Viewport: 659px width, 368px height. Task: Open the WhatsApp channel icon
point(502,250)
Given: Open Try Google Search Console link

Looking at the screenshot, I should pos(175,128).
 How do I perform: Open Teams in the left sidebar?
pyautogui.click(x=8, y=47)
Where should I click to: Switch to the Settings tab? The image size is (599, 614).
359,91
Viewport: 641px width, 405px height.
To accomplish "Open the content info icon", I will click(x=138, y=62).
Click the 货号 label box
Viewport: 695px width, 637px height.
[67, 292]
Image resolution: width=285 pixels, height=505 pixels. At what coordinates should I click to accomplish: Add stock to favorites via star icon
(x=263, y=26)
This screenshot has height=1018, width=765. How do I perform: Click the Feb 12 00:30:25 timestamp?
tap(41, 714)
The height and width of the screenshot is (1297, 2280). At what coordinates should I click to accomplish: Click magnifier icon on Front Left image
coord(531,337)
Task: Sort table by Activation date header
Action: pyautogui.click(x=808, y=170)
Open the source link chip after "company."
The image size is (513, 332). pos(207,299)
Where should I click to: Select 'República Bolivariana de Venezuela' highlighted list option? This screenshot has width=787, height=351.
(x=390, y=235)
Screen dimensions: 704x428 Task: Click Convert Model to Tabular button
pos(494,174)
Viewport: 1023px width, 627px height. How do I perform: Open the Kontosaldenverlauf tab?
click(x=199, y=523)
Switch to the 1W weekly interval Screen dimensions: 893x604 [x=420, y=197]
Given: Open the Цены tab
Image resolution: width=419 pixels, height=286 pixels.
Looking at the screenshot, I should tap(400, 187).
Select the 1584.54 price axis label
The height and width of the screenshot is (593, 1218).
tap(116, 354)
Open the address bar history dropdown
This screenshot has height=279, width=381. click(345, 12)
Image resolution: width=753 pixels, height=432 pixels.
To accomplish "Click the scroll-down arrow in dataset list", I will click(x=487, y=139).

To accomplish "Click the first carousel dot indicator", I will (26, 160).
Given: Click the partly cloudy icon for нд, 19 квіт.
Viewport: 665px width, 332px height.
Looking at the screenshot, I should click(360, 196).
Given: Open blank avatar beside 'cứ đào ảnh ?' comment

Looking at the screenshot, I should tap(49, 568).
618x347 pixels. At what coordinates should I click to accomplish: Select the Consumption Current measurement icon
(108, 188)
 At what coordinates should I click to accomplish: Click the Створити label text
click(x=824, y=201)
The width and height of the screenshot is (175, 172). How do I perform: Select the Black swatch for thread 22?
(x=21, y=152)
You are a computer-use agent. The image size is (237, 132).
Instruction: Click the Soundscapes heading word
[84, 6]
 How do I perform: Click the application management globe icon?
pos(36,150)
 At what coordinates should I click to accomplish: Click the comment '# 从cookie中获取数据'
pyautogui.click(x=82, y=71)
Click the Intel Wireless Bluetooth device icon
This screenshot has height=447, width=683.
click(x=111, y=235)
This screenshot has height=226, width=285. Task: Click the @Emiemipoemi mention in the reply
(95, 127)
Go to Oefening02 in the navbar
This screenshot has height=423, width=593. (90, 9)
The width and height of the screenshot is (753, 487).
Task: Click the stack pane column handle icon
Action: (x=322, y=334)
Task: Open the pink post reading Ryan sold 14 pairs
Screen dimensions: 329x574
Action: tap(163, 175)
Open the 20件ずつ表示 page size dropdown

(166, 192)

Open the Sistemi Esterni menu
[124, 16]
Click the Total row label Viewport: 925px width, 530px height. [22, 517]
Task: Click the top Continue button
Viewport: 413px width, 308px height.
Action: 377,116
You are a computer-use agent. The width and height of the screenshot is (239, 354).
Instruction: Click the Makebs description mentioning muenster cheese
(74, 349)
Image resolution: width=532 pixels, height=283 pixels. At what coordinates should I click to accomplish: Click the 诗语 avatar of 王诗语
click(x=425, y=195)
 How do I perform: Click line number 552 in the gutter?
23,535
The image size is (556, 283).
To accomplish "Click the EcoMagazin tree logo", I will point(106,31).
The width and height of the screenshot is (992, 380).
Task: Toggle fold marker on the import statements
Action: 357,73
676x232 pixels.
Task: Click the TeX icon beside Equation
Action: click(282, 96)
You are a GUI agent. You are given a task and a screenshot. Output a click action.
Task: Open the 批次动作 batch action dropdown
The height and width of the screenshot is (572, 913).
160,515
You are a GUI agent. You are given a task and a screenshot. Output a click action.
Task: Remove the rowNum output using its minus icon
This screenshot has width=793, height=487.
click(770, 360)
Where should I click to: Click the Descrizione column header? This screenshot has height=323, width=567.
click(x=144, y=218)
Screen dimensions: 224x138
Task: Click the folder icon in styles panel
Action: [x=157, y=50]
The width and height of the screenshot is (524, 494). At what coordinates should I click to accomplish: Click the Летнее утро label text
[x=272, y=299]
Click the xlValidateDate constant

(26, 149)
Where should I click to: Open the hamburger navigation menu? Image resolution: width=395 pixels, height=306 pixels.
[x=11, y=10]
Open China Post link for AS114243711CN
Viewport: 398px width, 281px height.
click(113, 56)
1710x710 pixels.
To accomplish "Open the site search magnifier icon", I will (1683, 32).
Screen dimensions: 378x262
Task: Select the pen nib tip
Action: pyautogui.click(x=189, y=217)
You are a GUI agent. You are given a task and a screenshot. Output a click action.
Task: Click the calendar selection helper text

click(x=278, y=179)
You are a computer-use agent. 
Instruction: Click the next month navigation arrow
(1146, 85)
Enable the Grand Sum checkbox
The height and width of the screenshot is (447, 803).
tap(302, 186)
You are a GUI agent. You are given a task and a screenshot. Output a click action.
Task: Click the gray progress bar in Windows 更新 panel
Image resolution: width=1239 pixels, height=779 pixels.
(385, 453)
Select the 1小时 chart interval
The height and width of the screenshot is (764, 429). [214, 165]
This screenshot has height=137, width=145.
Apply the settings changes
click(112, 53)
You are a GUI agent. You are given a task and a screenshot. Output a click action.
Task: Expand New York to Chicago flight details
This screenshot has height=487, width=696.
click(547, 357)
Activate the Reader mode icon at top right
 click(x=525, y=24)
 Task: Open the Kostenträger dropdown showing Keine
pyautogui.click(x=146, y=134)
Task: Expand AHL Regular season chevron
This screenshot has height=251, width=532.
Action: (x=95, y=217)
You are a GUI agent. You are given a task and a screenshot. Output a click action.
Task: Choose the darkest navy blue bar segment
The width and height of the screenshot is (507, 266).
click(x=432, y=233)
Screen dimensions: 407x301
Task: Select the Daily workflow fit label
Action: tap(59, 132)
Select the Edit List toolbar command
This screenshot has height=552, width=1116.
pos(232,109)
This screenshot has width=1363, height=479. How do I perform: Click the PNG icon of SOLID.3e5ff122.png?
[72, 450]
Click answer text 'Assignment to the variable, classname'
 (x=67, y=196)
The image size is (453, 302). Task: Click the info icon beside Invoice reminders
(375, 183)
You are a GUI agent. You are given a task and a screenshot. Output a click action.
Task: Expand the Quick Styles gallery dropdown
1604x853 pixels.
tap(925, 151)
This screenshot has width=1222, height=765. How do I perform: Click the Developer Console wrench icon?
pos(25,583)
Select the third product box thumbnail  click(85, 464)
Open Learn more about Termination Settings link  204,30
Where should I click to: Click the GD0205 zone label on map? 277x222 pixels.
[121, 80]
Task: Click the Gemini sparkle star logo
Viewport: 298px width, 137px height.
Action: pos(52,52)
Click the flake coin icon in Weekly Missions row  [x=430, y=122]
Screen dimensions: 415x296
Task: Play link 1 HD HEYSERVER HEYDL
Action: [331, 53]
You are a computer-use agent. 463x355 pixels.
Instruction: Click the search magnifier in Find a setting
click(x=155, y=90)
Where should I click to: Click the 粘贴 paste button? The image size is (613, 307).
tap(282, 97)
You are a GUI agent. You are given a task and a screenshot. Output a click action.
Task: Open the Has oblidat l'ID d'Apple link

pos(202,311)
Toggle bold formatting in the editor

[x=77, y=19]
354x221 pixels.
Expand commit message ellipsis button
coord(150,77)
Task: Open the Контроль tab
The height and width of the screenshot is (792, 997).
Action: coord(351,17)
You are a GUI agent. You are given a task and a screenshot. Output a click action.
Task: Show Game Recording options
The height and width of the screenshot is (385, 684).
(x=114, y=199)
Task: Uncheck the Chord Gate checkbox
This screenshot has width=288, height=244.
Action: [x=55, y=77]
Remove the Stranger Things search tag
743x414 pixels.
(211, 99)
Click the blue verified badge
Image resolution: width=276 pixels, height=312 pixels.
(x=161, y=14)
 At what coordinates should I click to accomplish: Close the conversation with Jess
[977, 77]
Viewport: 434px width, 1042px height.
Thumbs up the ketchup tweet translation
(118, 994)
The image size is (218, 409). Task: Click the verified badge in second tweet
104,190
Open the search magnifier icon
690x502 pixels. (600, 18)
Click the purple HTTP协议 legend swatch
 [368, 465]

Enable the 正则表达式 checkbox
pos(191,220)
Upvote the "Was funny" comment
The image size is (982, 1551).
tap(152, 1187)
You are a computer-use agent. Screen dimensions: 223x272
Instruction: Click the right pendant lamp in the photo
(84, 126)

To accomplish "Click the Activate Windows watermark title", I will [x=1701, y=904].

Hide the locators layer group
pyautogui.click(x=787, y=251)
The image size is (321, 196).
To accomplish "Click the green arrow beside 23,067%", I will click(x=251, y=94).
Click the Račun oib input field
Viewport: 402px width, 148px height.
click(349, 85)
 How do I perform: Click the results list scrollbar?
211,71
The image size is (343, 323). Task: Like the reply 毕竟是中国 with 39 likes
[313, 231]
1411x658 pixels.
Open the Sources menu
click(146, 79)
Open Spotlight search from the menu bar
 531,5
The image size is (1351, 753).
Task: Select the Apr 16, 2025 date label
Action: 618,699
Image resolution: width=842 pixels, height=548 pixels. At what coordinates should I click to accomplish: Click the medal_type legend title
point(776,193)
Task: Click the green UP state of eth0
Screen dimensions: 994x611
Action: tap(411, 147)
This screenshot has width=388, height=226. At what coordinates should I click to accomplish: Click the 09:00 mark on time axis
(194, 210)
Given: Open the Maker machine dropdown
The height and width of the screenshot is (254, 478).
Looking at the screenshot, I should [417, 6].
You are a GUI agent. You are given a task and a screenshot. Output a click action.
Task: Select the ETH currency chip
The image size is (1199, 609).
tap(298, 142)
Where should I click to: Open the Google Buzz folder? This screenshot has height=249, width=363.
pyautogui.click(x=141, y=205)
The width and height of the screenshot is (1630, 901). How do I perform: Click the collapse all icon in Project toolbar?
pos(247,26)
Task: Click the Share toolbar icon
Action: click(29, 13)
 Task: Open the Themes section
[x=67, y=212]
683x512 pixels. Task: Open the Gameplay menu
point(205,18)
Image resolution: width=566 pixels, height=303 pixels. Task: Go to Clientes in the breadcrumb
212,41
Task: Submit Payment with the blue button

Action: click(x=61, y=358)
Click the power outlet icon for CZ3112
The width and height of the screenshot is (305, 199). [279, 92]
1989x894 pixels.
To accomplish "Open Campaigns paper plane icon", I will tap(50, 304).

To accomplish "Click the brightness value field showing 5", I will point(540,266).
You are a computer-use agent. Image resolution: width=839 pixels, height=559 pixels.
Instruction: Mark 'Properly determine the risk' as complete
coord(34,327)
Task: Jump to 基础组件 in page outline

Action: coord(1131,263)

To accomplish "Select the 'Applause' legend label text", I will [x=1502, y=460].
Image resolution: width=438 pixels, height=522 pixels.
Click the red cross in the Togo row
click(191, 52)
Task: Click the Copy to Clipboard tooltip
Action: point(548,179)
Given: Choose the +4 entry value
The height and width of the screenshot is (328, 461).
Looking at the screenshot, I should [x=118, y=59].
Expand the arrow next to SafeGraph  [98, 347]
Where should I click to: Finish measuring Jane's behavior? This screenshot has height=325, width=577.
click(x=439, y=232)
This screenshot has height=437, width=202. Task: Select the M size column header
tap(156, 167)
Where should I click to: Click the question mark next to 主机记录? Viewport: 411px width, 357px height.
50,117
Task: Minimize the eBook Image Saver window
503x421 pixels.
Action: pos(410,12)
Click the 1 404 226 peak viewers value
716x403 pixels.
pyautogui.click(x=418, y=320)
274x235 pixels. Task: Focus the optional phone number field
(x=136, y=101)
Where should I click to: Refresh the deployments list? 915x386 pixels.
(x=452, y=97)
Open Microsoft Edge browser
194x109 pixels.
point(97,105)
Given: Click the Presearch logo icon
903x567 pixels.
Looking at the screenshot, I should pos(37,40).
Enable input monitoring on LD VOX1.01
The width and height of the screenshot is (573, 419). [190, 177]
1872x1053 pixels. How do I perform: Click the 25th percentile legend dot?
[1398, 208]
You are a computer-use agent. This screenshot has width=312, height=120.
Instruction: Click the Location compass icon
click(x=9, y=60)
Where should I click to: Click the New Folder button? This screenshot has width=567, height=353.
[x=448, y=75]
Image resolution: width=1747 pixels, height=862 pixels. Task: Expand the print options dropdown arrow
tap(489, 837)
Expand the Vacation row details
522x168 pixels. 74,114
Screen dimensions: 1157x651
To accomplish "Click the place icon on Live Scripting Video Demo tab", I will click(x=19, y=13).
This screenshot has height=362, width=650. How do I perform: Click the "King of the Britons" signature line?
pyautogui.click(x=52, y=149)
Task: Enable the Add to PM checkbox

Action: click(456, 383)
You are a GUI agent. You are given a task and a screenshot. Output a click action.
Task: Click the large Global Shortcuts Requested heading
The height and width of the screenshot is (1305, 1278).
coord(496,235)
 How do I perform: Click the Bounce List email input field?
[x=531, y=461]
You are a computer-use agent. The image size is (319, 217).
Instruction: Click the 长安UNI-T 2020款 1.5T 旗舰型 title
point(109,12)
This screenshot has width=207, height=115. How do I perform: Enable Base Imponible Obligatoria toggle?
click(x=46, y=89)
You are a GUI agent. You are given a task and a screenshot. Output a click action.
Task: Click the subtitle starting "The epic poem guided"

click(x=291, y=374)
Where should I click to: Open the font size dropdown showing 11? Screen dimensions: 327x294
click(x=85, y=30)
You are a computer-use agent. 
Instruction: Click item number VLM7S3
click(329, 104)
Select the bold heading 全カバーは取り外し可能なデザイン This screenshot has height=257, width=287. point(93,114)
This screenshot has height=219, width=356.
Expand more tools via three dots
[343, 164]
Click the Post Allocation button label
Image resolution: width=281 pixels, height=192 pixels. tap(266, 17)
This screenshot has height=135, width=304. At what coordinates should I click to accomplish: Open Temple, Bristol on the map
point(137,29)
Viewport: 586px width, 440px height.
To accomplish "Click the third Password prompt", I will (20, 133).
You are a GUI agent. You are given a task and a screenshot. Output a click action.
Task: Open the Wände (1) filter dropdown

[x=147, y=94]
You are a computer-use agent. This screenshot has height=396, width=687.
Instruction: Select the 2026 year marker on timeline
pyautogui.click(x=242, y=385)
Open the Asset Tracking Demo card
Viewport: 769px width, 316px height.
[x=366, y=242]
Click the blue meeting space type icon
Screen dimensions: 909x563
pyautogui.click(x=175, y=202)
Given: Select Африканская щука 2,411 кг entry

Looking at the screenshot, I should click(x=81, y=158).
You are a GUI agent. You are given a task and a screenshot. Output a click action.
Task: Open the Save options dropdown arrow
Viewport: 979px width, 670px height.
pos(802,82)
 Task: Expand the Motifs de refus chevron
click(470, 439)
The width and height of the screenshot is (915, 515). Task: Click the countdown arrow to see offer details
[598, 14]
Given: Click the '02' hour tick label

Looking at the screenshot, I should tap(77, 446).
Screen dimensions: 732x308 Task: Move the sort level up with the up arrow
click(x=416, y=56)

——————————

■ **WHAT NEEDS TO BE DONE**
Extract all lines from the data in which "Choose" is found.

■ **RESULT**
Task: Choose the darkest navy blue bar segment
Given: Choose the +4 entry value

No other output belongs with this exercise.